Pre and post embryonic transfer will involve treatment of the eastern and northern directions as indicated by the channels. In this case, the lead pair of neiguan and ligou will continue to be used. Fuliu K7 will be added in addition to R4 and R6. Treating the cold impairment was of utmost importance in the initial stages. It allowed the abdomen to function, and enabled the circulation to flow freely to the ovaries making it more responsive to treatment as evidenced by the treatment 3 days prior to her second check up.


Our patient is doing well.

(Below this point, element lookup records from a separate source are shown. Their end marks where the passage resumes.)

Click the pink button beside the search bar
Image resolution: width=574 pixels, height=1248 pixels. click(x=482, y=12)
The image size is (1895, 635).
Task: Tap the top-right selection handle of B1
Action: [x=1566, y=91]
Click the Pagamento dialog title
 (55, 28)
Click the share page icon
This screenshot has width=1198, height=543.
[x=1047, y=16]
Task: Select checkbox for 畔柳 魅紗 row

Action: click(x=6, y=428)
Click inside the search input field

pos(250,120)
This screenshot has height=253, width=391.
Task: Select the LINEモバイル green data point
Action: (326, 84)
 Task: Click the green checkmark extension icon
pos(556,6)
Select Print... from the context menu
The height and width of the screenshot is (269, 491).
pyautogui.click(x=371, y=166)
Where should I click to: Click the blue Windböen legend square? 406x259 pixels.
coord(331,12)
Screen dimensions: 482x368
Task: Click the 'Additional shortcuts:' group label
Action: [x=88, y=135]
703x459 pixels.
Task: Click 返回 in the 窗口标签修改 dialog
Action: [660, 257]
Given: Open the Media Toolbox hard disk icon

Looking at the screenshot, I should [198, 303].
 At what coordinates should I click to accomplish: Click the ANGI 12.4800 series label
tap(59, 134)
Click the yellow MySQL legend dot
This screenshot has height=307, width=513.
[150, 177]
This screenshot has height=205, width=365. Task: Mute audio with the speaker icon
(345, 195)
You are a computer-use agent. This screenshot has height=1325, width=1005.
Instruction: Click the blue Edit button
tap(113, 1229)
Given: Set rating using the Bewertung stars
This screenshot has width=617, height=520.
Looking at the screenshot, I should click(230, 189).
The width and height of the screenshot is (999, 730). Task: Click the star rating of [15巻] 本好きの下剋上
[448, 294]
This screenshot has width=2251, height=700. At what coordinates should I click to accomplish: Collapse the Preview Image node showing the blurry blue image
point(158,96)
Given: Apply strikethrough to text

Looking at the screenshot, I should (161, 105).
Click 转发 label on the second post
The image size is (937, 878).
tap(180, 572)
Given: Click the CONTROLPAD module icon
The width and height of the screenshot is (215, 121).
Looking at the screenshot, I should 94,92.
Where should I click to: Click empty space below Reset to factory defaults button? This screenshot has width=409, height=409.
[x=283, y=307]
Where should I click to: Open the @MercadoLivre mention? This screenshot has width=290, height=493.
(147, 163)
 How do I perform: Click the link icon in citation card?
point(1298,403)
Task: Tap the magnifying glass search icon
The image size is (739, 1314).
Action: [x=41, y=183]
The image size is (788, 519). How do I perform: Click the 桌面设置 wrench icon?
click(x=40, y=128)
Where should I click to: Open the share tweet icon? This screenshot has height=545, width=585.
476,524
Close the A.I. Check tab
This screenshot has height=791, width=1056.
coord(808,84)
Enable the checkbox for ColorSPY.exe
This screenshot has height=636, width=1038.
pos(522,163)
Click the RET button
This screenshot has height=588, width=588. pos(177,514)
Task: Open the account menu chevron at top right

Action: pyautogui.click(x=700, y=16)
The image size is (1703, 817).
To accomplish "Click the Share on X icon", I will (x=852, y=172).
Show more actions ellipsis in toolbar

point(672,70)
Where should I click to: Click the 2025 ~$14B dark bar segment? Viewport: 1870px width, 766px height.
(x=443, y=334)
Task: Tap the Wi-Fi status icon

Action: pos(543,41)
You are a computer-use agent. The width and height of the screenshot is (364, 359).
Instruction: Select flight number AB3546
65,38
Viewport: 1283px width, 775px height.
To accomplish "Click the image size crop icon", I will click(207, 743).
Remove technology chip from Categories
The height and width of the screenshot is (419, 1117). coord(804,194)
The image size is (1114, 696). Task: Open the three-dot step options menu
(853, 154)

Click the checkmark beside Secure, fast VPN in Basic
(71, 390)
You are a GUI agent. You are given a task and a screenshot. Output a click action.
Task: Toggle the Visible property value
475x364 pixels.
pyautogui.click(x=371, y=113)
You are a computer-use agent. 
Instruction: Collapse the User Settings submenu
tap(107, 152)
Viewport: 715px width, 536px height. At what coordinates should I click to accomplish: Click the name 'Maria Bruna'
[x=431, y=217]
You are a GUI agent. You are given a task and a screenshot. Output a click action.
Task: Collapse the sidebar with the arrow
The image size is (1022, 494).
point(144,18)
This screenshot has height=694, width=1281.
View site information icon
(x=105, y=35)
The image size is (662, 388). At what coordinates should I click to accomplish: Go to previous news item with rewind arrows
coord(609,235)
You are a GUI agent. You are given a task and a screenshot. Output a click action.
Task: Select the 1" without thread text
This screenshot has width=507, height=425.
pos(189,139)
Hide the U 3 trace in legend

She recently entered into the second trimester of pregnancy. During her follow-up she noted moderate nausea lasting a few hours every day until week 10 when the placenta fully developed. The nausea did not interfere with her ability to eat. Acupuncture was administered until week 8 to control her nausea and strengthen her digestion. Overall her digestive health is much improved. The areas of spleen 8 and spleen 9 have strengthened tremendously since first starting treatment and no longer remain tender. The left liver 5 region still shows tenderness indicating the left ovary may still have unresolved cysts. These were not treated during this time, instead I focused on continuing to treat the stomach (earth) and kidney (water) channels as indicated by channel palpation.